1 Die Beschwerde hat keinen Erfolg. Mit der Begründung, der Kläger moniere „die Verletzung formellen wie materiellen Rechts“, wird ein Zulassungsgrund gemäß § 132 Abs. 2 VwGO nicht dargelegt.

2 Eine solche Darlegung setzt im Hinblick auf den Zulassungsgrund der rechtsgrundsätzlichen Bedeutung (§ 132 Abs. 2 Nr. 1 VwGO) die Formulierung einer bestimmten, höchstrichterlich noch ungeklärten und für die Revisionsentscheidung erheblichen Rechtsfrage des revisiblen Rechts und außerdem die Angabe voraus, worin die allgemeine, über den Einzelfall hinausgehende Bedeutung bestehen soll (vgl. Beschluss vom 2. Oktober 1961 - BVerwG 8 B 78.61 - BVerwGE 13, 90 <91 f.>).

3 Soweit der Beschwerde zu entnehmen ist, dass in dem erstrebten Revisionsverfahren das Verhältnis zwischen § 202 Abs. 1 Buchst. b LBG SH und § 23 Abs. 3 Nr. 2 BRRG geklärt werden soll, rechtfertigt dies nicht die Zulassung der Revision.
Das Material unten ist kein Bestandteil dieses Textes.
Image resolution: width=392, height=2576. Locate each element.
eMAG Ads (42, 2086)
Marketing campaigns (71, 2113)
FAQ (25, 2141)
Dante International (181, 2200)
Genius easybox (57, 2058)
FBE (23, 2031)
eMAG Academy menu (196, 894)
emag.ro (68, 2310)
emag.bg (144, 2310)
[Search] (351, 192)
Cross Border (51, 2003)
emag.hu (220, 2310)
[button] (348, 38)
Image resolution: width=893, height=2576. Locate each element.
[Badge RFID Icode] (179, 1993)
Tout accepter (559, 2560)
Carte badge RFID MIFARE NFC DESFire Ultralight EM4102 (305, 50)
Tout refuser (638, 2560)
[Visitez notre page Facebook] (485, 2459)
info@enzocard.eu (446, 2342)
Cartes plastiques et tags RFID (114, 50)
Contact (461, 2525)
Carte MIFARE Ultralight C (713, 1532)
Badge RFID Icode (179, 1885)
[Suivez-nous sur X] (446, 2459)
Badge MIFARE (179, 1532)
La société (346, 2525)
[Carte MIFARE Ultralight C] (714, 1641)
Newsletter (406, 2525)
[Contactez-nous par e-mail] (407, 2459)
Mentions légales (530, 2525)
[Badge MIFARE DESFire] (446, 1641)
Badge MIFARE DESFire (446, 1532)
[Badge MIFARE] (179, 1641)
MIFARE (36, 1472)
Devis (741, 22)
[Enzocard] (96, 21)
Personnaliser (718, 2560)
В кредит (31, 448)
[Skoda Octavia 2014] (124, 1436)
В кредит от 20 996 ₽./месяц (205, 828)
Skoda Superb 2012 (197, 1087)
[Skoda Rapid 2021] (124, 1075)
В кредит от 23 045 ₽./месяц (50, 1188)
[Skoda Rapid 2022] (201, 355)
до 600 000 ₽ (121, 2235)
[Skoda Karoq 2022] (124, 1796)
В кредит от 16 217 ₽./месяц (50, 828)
Die von der Beschwerde behauptete Unvereinbarkeit von Landesrecht und Rahmenrecht besteht offenkundig nicht. Wer gemäß § 202 Abs. 1 Buchst. b LBG SH „den dienstlichen Anforderungen des Polizeivollzugsdienstes nicht genügt“, hat sich im Sinne des § 23 Abs. 3 Nr. 2 BRRG „nicht bewährt“. Zur Klärung des von der Beschwerde angenommenen Widerspruches zwischen Landes- und Bundesrecht bedarf es somit nicht der Durchführung eines Revisionsverfahrens. Deshalb kommt es auch nicht darauf an, ob es sich bei der Anwendung des Beamtenrechtsrahmengesetzes wegen der Aufhebung des Art. 75 GG durch Art. 1 Nr. 8 des Gesetzes zur Änderung des Grundgesetzes (Art. 22, 23, 33, 52, 72, 73, 74, 74a, 75, 84, 85, 87c, 91a, 91b, 93, 98, 104a, 104b,105, 107, 109, 125a, 125b, 125c, 143c) vom 28. August 2006 (BGBl I S. 2034) um auslaufendes Recht handelt, so dass auch aus diesem Grunde die Zulassung der Revision nicht gerechtfertigt wäre.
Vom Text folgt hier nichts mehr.